Nicolas Barry, l’auteur, metteur en scène et interprète de La Déclaration d'amour de Louis Hee à John Ah-Oui. (Guillaume Beleveze)
Publié le 07/07/2025 à 18h06

C’est un carré noir au milieu des platanes, sur lequel sont fichés un bidon en plastique étiqueté «J’ai beaucoup pleuré», et un jeune homme vêtu d’une chemise blanche qu’il n’arrête pas de tripoter, comme si elle collait trop à son corps. Il a perdu ses notes, mais il se lance - «allez, go . Louis Hee est là pour déclarer sa flamme à John Ah-Oui, point à la ligne, et poing à la taille, un poing qu’il ne cesse d’attraper et de détendre de son autre main, comme s’il ne lui appartenait pas vraiment. De fait, Louis, tout emporté dans les tourments de l’amour fou, ne s’appartient plus, tout bouleversé par cette grande affaire chantée de tout temps et en tout lieu.
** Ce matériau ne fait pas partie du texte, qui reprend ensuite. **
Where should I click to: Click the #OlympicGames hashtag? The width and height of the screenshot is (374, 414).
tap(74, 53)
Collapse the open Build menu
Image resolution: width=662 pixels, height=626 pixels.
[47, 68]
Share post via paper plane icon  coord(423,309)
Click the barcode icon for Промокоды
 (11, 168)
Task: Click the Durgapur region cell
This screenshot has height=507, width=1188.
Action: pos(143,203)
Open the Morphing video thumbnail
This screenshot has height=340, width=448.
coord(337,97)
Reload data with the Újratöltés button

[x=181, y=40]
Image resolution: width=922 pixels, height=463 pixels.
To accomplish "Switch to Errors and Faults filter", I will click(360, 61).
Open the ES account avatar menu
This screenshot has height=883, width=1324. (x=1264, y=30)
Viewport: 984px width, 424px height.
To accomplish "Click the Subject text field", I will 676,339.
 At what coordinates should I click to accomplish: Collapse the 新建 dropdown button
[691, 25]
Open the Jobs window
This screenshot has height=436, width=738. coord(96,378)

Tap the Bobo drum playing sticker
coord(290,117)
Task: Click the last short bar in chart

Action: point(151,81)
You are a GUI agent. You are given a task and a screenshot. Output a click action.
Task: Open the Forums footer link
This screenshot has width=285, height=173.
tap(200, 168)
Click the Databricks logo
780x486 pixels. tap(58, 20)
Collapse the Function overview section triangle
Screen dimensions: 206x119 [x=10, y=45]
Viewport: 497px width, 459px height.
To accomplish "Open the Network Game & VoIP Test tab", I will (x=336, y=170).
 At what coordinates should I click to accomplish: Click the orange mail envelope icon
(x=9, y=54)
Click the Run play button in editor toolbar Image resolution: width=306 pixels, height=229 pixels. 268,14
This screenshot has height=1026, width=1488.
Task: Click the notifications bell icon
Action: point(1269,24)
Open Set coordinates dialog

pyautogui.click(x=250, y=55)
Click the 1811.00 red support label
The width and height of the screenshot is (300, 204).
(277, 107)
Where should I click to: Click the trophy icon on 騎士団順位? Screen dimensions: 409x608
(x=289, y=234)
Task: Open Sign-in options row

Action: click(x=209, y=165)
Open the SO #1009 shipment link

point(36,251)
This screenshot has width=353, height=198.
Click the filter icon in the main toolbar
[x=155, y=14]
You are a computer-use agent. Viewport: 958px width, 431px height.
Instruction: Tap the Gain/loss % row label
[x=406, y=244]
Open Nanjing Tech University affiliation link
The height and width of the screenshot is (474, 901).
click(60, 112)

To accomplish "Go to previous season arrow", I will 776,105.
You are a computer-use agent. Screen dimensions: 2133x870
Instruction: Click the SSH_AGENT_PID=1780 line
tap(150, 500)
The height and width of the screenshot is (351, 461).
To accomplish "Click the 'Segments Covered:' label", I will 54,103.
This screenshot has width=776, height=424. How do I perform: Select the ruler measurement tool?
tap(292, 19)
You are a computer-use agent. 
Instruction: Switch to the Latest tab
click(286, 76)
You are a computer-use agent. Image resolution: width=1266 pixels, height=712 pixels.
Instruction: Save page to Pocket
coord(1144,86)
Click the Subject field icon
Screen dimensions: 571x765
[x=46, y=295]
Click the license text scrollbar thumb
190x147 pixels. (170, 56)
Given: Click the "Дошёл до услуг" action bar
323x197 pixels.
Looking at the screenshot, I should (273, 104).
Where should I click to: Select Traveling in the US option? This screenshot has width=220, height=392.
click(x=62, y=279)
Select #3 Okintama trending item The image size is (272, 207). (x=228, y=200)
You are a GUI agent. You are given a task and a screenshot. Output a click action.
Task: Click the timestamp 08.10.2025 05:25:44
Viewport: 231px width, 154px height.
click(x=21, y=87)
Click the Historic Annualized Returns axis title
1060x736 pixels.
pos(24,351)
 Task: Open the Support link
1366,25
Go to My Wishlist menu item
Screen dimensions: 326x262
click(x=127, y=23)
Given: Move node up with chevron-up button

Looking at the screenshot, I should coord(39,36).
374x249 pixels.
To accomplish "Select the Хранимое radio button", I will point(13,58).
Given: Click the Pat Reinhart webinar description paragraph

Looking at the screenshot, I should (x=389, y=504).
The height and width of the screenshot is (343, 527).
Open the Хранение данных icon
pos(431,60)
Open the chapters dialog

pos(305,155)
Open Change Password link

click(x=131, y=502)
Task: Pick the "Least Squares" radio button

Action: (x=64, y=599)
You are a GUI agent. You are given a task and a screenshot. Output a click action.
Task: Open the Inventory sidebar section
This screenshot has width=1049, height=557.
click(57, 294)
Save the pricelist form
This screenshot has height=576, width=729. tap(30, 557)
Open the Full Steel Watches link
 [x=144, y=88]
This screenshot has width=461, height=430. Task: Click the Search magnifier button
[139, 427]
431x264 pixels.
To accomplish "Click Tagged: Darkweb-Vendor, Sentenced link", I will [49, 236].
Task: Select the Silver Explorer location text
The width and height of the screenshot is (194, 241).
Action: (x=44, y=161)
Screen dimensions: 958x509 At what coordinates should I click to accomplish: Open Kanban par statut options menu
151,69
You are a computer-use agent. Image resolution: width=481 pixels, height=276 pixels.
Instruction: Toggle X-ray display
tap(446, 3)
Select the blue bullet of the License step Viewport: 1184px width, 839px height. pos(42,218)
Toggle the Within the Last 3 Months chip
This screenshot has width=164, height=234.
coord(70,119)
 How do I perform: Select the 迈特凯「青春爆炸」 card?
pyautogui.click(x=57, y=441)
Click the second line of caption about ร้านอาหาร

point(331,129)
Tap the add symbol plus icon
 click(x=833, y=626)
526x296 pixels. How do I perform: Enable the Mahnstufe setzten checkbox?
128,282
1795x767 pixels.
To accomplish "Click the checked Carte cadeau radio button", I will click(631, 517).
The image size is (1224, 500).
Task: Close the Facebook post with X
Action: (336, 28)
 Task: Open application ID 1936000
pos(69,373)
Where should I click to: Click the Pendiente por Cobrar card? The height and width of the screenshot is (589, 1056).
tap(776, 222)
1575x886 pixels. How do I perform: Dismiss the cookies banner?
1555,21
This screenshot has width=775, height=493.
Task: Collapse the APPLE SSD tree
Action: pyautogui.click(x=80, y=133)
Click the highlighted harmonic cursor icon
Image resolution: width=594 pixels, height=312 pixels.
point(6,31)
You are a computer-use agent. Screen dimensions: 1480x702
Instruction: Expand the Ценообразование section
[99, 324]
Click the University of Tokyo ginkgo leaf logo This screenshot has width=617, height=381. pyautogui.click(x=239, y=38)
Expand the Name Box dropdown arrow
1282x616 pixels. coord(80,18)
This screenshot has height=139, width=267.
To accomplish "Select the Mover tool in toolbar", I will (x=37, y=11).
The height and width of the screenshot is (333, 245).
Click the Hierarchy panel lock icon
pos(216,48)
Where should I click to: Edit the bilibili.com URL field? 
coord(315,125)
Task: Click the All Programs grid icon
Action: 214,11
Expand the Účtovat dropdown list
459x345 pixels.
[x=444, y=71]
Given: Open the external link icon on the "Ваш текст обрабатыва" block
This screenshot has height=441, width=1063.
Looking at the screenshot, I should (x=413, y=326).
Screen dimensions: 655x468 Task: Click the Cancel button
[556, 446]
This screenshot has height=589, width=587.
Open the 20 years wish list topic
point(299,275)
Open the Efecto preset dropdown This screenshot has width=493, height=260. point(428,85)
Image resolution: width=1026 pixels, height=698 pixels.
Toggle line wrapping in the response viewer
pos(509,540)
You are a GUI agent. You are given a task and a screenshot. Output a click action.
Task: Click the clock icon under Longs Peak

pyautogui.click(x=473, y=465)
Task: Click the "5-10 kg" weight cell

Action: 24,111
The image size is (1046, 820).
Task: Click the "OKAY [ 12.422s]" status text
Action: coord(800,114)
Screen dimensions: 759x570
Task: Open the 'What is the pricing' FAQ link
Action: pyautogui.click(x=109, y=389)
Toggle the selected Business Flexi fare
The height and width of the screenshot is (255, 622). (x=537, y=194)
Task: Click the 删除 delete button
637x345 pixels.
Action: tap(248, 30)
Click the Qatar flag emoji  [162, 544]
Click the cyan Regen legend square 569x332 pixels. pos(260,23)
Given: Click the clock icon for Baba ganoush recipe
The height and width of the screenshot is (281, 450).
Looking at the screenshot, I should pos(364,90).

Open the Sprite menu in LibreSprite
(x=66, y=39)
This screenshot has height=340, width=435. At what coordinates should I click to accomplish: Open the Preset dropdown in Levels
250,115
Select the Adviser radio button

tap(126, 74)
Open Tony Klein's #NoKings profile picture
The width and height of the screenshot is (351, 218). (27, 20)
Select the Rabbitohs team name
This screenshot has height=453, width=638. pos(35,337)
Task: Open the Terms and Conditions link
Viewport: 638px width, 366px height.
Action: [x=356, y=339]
Quarante-cinq minutes durant, l’auteur, metteur en scène et interprète Nicolas Barry s’essaie avec vigueur et grande intelligence à renouveler la déclaration d’amour, la sortir de la gangue des métaphores usées, pour l’appliquer à lui, un homme homosexuel qui a grandi dans les images et les mots de l’hétérosexualité.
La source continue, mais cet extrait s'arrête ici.